Estratto fornito:
++++++++++

Buona la risposta dei Comuni del circondario aquilano, come Scoppito, Montereale, Pizzoli e Tornimparte. Percentuali di affluenza buona anche in alcuni Comuni marsicani, tra questi Trasacco, Magliano de’ Marsi, Luco dei Marsi e Celano. La Marsica, tuttavia, presenta quadri molto diversi da zona a zona. Lo screening è stato poco partecipato, ad esempio, in Valle Roveto“.

Nel grafico 2, elaborato da Riccardo Persio, si confrontano i dati emersi sulla positività su ogni 100 test effettuati, nei rispettivi comuni analizzati. Anche in questo caso si considerano solo quei Comuni che contano almeno 2mila testabili.

“Un’elevata percentuale di positivi è stata registrata a Civitella Roveto. 2,4%, un dato elevato soprattutto se messo in relazione alla bassa percentuale di partecipazione allo screening. Discorso simile anche per Raiano, Pratola Peligna e Sulmona. Proprio a Sulmona – continua Riccardo Persio – la percentuale di positività è particolarmente alta, a fronte di un esiguo numero di test fatti. È evidente come nel primo grafico l’area peligna fosse in basso (in quanto a partecipazione alla campagna) e in questo secondo grafico, al contrario, i Comuni peligni risultino occupare le posizioni più alte, assieme a diversi centri marsicani. Ciò porta alla configurazione di quadranti particolari in provincia, da tenere sotto controllo, soprattutto in considerazione della curva epidemiologica dei casi in queste zone”.

++++++++++

Dati forniti:
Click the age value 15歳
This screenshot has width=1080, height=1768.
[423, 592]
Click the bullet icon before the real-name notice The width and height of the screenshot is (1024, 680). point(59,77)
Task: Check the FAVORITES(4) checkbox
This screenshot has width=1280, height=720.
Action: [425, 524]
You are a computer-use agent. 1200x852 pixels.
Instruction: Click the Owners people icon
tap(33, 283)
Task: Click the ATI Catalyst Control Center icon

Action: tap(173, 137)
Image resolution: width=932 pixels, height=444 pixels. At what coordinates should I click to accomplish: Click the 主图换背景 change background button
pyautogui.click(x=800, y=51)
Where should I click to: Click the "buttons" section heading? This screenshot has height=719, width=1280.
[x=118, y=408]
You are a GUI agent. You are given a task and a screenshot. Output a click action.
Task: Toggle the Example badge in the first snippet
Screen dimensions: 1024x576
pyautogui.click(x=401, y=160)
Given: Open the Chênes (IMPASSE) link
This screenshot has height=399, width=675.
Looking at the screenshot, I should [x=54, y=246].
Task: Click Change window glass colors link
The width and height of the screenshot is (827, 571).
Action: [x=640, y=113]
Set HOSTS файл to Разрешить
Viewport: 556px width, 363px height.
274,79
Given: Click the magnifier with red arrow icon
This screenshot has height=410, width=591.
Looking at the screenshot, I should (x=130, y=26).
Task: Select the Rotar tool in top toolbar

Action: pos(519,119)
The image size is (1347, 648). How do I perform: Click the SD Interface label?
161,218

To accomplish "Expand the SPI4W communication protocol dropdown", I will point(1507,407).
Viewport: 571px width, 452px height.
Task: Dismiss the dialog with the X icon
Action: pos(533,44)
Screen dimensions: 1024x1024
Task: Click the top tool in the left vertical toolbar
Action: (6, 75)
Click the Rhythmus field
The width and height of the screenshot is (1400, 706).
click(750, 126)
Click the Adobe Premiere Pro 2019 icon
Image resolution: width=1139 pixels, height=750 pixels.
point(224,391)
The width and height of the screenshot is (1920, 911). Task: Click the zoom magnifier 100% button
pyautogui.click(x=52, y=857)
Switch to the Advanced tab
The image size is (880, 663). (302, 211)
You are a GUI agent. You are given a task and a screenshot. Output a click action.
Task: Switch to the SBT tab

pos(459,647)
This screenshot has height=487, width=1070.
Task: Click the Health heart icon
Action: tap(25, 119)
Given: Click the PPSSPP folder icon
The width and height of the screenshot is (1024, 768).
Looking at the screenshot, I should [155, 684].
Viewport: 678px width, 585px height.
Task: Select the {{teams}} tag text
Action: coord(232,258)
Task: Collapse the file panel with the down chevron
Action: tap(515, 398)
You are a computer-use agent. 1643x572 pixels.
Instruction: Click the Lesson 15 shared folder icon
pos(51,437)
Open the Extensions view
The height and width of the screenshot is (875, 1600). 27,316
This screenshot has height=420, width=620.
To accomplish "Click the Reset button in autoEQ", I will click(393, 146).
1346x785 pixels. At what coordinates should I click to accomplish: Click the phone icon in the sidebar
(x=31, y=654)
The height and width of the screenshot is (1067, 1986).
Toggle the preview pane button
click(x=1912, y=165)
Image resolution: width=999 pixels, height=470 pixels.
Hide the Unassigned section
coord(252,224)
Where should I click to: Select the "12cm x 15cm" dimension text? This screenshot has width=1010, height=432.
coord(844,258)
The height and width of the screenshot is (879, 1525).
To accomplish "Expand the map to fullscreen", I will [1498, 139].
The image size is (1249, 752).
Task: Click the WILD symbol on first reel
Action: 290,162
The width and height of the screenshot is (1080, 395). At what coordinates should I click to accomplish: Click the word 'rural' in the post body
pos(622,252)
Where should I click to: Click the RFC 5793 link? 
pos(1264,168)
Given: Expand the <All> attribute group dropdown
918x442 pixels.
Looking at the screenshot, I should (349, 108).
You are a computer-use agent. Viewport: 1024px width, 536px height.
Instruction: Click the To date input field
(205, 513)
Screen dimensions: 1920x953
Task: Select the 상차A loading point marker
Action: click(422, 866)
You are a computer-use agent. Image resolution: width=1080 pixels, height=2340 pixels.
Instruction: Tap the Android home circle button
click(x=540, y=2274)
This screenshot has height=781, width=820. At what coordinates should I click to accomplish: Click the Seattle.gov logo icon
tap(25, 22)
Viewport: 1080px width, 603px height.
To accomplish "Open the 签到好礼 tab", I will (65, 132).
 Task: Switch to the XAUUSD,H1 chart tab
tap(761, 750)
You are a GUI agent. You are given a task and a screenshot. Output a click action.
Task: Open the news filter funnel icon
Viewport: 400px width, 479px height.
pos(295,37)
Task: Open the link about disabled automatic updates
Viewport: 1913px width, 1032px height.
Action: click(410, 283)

++++++++++

Domande di studio:
1. Secondo l'estratto sullo screening, per quale motivo il 2,4% di positivi registrato a Civitella Roveto è considerato un dato elevato? Rispondi in una-tre frasi.
2. Trascrivi parola per parola dall'estratto tutto il passo che va da "Nel grafico 2, elaborato" fino a "almeno 2mila testabili.".
Le righe non servono a svolgere questo lavoro.

Soluzioni:
1. Il 2,4% è elevato soprattutto se messo in relazione alla bassa percentuale di partecipazione allo screening. Proprio il confronto con questa scarsa adesione fa risaltare il valore.

2.
Nel grafico 2, elaborato da Riccardo Persio, si confrontano i dati emersi sulla positività su ogni 100 test effettuati, nei rispettivi comuni analizzati. Anche in questo caso si considerano solo quei Comuni che contano almeno 2mila testabili.